- **Materials provided**
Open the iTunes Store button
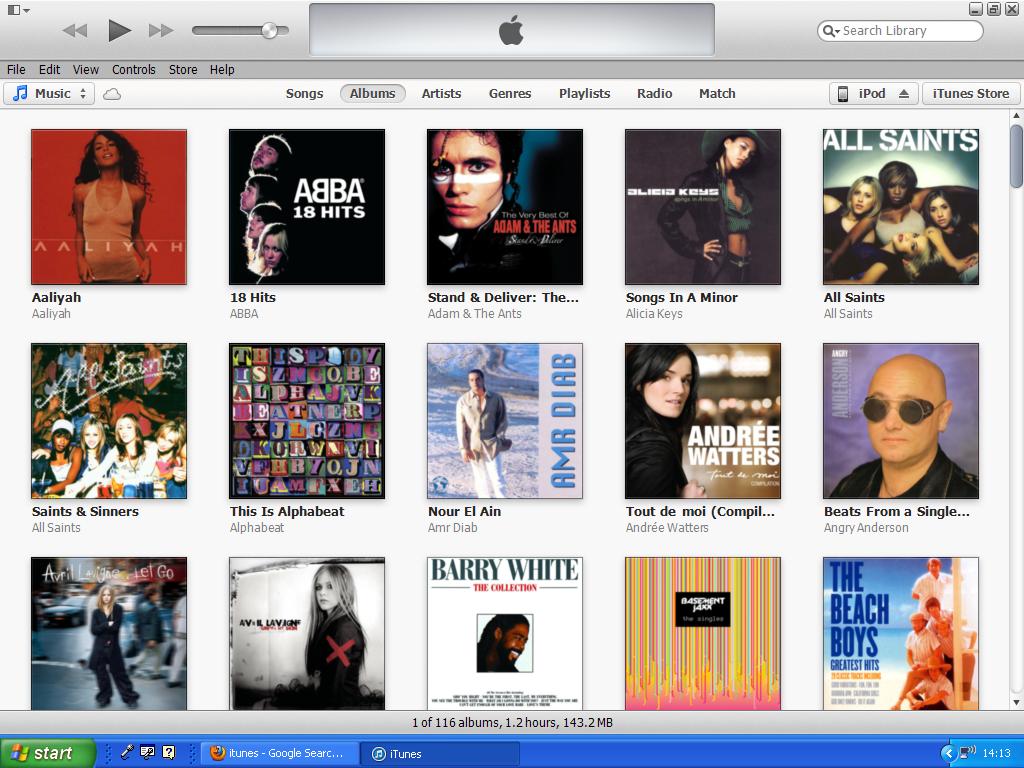Image resolution: width=1024 pixels, height=768 pixels. coord(970,94)
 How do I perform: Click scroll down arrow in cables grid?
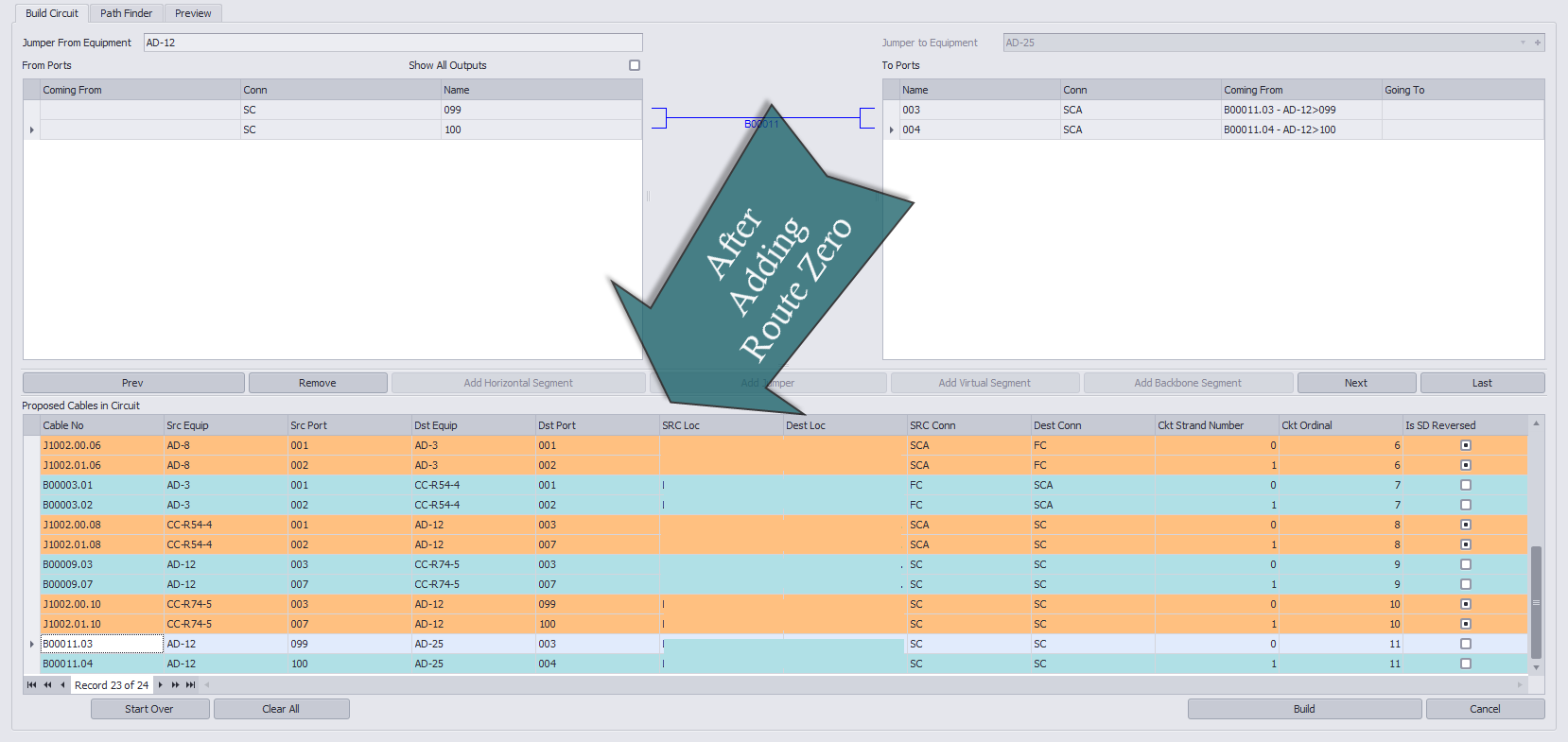point(1536,667)
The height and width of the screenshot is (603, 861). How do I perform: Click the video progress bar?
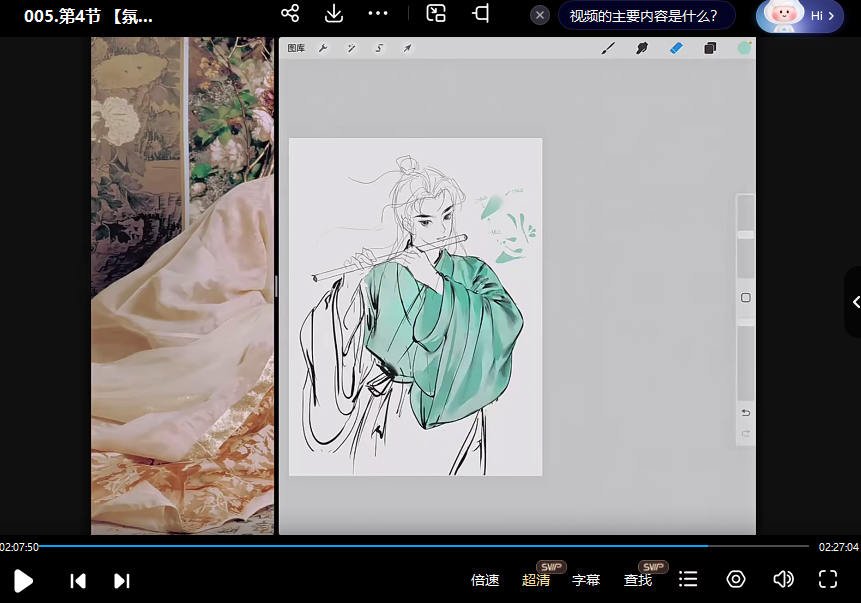[430, 547]
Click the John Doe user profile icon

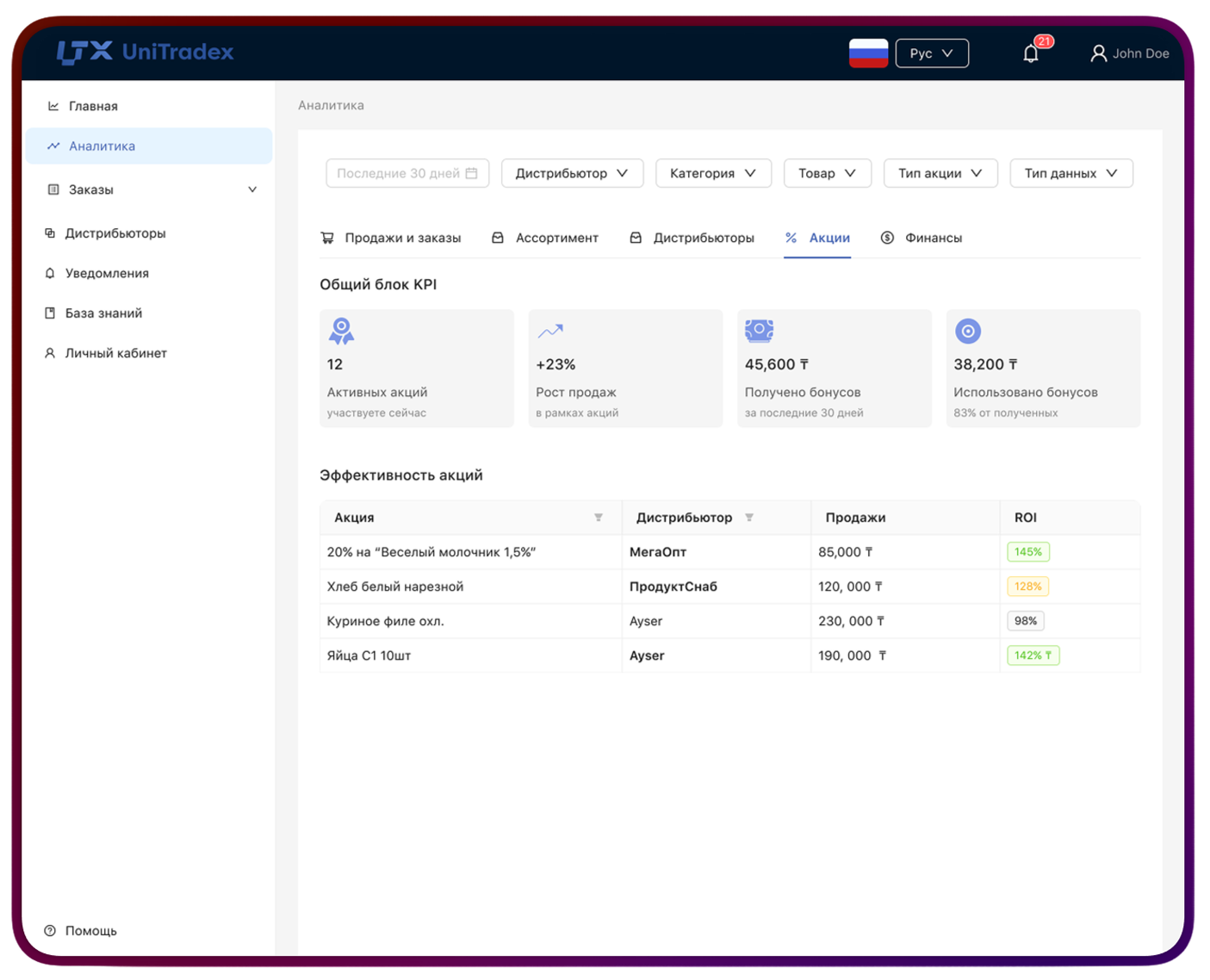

- **Brief**
Copy out every line above, requests included, and shift each number in the answers up by 101, both the coordinates and the image width and height. Leave the pictures out.

- **Exercise output**
Open the iTunes Store button
Image resolution: width=1125 pixels, height=869 pixels. coord(1071,195)
 How do I perform: Click scroll down arrow in cables grid?
point(1637,768)
The height and width of the screenshot is (603, 861). How do I perform: Click the video progress bar?
[531, 648]
Click the John Doe user profile icon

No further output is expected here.